The flames stopped the merest breath from Crawford's face, filling his sight with red and yellow brightness. As he instinctively flinched away, though he felt no heat from them, nor the dreadful burning of his lungs he had expected, Nagi punched towards Micah and the flames rebounded upon him, not causing him the slightest damage with their heat, but knocking him from his feet with the force of the rage behind Nagi's will.

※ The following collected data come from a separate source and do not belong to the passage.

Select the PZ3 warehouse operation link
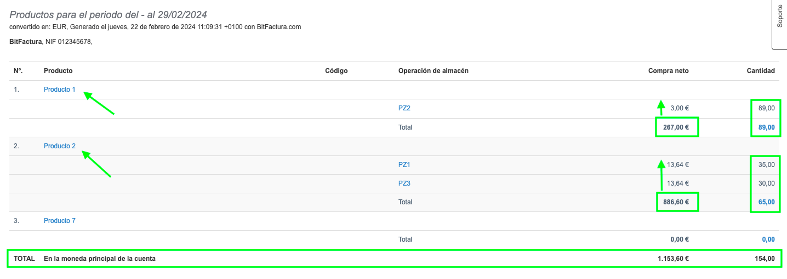 (x=404, y=183)
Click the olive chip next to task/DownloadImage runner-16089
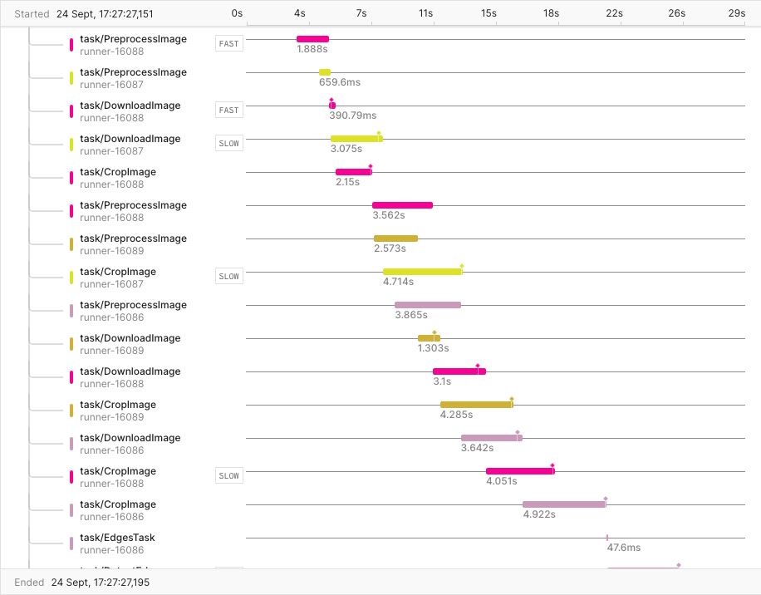The width and height of the screenshot is (761, 595). [71, 344]
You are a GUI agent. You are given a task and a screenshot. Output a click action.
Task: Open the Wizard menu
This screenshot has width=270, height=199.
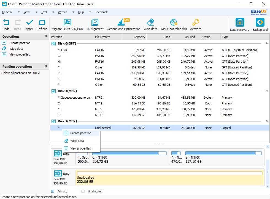click(x=63, y=12)

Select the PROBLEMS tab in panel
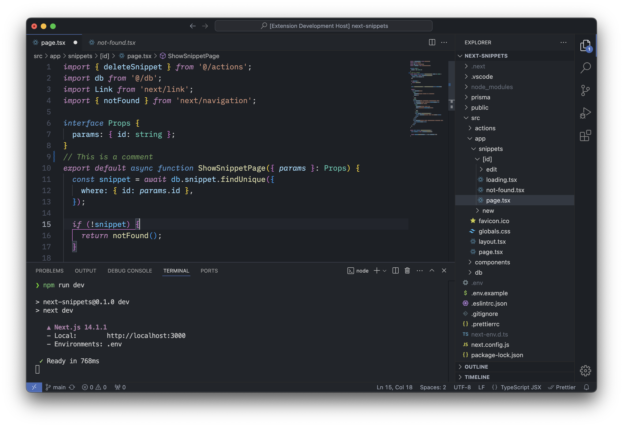(49, 271)
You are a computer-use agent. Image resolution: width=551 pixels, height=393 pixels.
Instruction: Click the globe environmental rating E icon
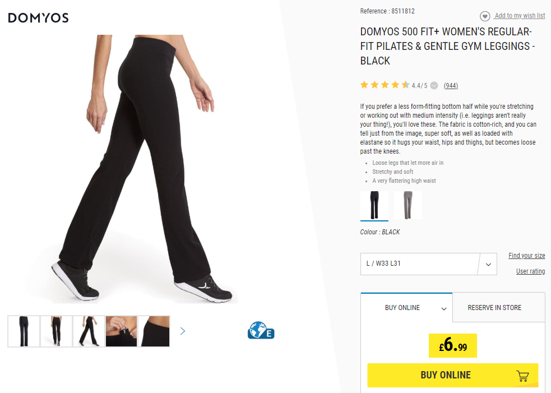coord(261,330)

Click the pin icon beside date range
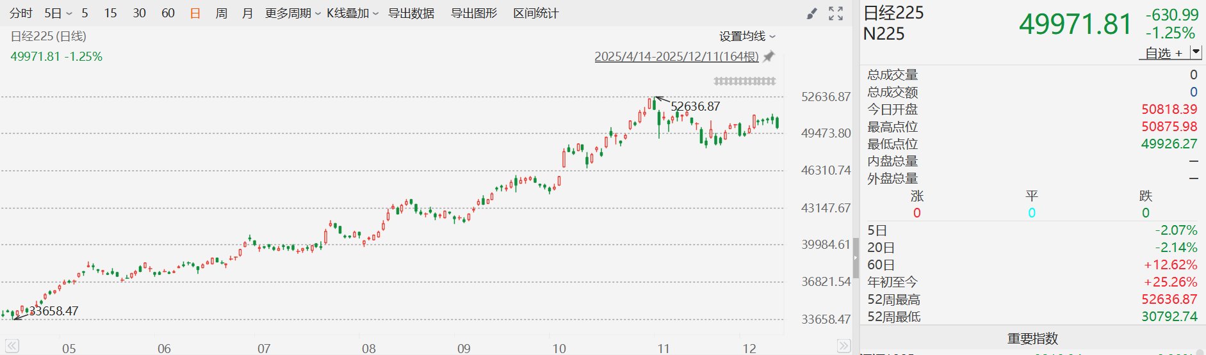click(769, 56)
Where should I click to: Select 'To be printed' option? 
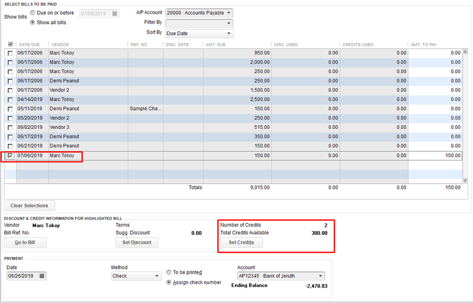point(169,272)
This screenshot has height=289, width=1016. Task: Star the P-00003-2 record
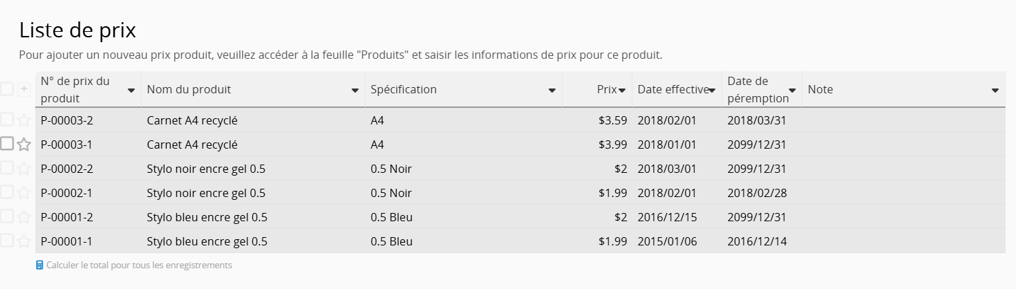[24, 120]
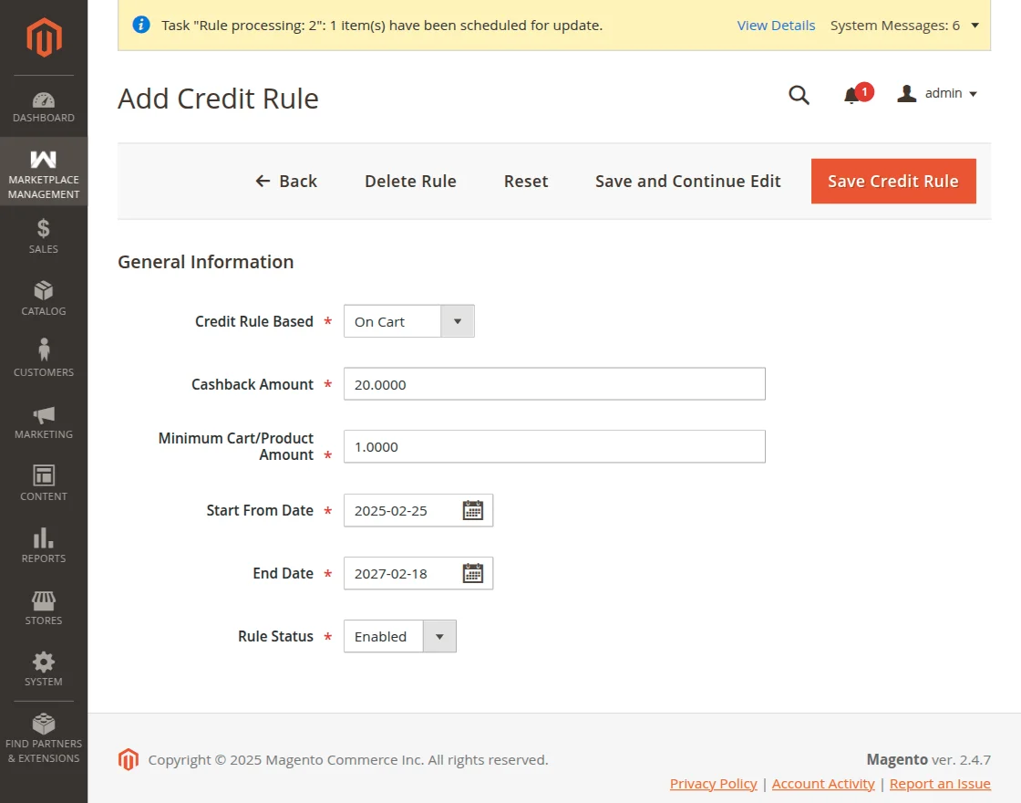The height and width of the screenshot is (803, 1021).
Task: Click the info icon in the notification bar
Action: tap(141, 25)
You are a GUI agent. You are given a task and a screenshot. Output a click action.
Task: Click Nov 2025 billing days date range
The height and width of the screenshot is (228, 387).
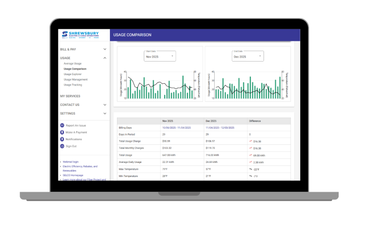176,128

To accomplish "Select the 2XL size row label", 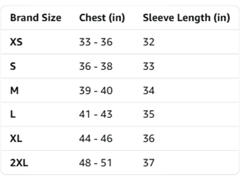I will [x=19, y=162].
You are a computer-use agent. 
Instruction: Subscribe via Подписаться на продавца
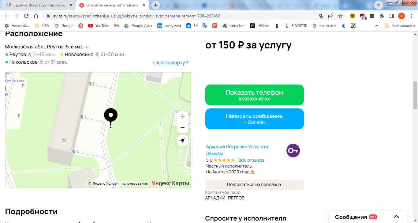255,185
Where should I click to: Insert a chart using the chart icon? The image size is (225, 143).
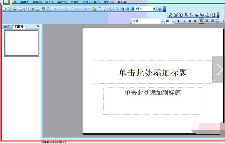coord(95,9)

As the boy sank down, his face pale and drawn, he gestured and Crawford found himself flattened to the ground, presenting the smallest target as he and the others had oft instructed the lad. Clearly putting forth the last reserves of his strength, Schuldig leapt down to the rocky valley floor, Farfarello a half-step behind.
"No!" cried Crawford, looking to where Micah raised a shaking hand to his forehead. "Don't! We can save him!"
It was no use, it was as if he had not spoken. As Micah attempted to clamber ungracefully to his feet Schuldig and Farfarello rushed past Crawford and were on him, the last of the sunlight glinting from their knives. Crawford cried out in sorrow, the final remnants of his childhood taken from him at last.